*** Records supplied Section Begins ***
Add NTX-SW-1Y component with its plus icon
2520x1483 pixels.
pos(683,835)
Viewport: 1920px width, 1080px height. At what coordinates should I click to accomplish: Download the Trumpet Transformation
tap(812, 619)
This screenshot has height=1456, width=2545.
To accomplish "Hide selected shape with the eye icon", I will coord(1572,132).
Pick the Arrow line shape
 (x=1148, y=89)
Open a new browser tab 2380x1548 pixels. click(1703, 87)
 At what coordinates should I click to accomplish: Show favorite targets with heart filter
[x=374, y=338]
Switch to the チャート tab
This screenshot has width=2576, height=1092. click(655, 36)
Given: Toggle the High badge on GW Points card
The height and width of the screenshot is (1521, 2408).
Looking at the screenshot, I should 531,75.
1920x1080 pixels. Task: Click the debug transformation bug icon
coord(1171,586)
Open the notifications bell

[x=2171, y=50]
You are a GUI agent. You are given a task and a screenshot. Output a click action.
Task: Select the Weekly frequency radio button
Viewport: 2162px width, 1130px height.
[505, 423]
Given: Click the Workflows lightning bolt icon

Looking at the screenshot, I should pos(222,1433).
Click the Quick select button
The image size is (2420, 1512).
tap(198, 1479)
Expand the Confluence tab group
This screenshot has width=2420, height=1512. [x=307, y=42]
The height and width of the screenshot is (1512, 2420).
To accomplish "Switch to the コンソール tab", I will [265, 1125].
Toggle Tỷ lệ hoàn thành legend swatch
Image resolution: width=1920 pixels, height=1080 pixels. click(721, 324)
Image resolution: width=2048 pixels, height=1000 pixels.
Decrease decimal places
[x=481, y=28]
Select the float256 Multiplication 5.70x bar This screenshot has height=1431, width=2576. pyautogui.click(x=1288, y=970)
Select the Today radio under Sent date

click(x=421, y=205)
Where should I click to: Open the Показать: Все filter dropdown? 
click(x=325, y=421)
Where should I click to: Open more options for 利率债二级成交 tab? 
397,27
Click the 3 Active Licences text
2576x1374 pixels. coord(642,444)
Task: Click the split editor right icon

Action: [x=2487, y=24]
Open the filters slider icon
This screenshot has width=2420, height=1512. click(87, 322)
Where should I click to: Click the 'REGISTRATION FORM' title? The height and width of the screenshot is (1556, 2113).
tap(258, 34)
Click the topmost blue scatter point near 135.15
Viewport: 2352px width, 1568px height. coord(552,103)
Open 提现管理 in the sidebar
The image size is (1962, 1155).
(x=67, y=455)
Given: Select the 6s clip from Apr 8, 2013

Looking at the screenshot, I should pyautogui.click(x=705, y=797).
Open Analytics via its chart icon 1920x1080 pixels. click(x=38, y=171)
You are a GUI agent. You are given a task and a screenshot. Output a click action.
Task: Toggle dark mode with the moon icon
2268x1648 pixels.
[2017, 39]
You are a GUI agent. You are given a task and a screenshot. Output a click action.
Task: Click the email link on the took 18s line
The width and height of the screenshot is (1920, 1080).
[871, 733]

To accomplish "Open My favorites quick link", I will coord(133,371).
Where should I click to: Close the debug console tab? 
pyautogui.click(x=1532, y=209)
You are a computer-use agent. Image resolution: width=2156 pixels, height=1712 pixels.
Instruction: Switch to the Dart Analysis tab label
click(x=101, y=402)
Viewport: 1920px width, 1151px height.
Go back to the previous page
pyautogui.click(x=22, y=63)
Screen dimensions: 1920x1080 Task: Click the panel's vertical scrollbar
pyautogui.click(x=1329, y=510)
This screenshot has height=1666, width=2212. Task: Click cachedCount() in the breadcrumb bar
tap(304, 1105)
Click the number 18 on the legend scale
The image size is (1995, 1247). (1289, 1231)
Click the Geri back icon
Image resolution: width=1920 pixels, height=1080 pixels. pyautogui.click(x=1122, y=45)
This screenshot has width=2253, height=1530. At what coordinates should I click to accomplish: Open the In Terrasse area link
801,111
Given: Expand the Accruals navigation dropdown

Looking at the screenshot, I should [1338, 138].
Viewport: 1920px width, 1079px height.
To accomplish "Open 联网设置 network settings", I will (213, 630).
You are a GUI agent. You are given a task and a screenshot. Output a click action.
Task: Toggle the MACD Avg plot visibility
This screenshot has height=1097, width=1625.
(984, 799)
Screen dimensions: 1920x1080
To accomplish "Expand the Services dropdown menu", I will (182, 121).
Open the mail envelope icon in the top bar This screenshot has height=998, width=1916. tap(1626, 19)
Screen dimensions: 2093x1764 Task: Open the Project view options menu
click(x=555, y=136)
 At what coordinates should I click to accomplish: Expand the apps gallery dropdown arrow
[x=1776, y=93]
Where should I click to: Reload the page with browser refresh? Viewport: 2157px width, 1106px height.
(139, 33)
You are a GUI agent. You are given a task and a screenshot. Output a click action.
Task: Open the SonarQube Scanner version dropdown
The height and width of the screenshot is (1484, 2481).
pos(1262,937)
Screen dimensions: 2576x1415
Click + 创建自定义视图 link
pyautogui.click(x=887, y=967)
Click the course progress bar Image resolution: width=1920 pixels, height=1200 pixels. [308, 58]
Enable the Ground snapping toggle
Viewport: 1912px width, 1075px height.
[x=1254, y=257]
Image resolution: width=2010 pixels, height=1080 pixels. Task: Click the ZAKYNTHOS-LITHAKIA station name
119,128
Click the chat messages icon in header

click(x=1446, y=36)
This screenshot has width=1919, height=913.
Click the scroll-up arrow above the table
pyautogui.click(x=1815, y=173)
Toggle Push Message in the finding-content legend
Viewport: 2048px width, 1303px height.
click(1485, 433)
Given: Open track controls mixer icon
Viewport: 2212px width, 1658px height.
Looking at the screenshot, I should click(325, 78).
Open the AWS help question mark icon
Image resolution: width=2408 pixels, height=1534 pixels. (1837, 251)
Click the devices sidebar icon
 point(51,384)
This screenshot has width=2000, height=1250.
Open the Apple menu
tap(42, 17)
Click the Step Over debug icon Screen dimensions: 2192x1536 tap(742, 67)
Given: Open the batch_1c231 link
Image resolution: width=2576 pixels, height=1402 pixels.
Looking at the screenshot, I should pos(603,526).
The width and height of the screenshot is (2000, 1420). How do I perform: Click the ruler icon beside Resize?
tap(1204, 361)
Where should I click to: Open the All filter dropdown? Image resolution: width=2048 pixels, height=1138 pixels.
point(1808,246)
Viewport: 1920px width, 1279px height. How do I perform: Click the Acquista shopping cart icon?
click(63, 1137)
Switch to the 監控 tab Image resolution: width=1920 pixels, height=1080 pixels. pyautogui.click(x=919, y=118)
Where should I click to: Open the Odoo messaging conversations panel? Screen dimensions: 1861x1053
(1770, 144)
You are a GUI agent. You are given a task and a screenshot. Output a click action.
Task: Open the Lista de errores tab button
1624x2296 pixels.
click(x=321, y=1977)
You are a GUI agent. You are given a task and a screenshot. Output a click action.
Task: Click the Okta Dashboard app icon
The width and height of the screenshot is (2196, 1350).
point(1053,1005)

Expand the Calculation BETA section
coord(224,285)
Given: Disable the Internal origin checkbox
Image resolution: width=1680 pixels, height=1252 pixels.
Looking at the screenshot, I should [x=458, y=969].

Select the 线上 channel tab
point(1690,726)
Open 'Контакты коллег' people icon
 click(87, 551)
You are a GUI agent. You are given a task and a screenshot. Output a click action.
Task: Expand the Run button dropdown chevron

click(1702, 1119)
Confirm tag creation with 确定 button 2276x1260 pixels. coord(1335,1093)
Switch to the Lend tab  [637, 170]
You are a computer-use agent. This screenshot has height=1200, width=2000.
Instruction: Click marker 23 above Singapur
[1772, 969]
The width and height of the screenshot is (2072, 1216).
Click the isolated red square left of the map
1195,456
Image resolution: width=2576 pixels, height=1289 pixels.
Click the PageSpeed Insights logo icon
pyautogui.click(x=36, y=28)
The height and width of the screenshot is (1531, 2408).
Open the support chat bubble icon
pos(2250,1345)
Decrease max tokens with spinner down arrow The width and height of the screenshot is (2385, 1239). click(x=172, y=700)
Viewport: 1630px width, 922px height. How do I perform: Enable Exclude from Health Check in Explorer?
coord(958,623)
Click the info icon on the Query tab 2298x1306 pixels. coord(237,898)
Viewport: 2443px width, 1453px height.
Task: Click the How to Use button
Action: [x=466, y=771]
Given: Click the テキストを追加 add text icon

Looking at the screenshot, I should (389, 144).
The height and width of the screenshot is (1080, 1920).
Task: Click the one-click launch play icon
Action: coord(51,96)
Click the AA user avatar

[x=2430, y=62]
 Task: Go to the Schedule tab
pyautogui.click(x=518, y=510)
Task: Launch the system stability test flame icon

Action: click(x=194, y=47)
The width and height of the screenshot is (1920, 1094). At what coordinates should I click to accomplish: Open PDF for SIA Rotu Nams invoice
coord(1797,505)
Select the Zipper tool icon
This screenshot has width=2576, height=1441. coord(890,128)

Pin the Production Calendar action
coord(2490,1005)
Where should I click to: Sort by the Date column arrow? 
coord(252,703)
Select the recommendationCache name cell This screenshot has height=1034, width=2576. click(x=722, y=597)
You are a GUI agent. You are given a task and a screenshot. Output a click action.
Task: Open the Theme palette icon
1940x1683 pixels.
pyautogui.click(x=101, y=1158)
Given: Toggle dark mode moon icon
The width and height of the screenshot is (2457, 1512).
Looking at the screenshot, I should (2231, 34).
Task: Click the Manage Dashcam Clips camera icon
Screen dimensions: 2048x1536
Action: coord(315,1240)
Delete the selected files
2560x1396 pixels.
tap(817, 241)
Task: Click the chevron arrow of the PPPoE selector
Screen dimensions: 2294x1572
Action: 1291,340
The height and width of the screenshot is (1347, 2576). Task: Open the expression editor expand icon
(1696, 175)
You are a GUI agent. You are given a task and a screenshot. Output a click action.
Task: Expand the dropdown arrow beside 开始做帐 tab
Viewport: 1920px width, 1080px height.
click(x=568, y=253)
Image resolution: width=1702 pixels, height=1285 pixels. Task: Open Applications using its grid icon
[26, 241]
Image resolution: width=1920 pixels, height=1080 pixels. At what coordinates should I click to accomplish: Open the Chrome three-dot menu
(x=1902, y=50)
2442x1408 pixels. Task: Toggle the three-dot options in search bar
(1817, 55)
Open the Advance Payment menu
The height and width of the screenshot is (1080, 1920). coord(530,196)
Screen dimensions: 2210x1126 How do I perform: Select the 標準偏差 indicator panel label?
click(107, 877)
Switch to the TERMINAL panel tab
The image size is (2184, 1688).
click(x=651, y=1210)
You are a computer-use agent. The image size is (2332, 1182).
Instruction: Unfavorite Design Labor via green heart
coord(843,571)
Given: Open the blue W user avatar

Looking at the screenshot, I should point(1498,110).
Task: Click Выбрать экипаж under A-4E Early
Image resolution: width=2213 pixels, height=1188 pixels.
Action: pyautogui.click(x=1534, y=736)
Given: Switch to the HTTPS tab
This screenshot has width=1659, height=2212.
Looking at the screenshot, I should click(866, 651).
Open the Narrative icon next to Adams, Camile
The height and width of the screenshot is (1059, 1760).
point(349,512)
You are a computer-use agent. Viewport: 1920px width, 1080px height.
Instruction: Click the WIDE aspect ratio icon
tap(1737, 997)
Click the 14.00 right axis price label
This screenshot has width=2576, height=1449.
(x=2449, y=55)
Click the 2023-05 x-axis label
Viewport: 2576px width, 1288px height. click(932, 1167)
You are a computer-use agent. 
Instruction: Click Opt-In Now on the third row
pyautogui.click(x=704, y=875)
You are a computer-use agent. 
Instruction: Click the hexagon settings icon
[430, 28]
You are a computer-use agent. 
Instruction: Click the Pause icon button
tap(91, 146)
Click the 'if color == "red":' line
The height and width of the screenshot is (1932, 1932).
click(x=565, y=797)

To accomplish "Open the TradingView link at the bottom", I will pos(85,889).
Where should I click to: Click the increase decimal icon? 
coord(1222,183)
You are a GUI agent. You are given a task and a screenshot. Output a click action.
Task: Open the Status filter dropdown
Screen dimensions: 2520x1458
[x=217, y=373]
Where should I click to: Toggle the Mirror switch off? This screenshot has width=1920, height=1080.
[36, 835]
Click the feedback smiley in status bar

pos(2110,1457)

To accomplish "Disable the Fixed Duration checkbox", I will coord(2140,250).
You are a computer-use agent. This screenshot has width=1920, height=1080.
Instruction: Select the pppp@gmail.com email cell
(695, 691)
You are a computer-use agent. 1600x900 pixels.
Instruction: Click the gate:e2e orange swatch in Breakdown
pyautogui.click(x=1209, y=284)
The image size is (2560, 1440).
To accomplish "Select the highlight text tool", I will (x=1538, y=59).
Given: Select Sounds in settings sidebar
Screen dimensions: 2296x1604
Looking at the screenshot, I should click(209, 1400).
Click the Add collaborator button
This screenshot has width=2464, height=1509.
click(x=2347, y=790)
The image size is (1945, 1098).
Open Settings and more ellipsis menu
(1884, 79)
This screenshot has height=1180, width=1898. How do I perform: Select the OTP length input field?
*** Records supplied Section Ends ***
> _Goal of the exercise_
For each line of the data that includes the word "mode", return a copy of it.

> _Your response_
Task: Toggle dark mode with the moon icon
Given: Toggle dark mode moon icon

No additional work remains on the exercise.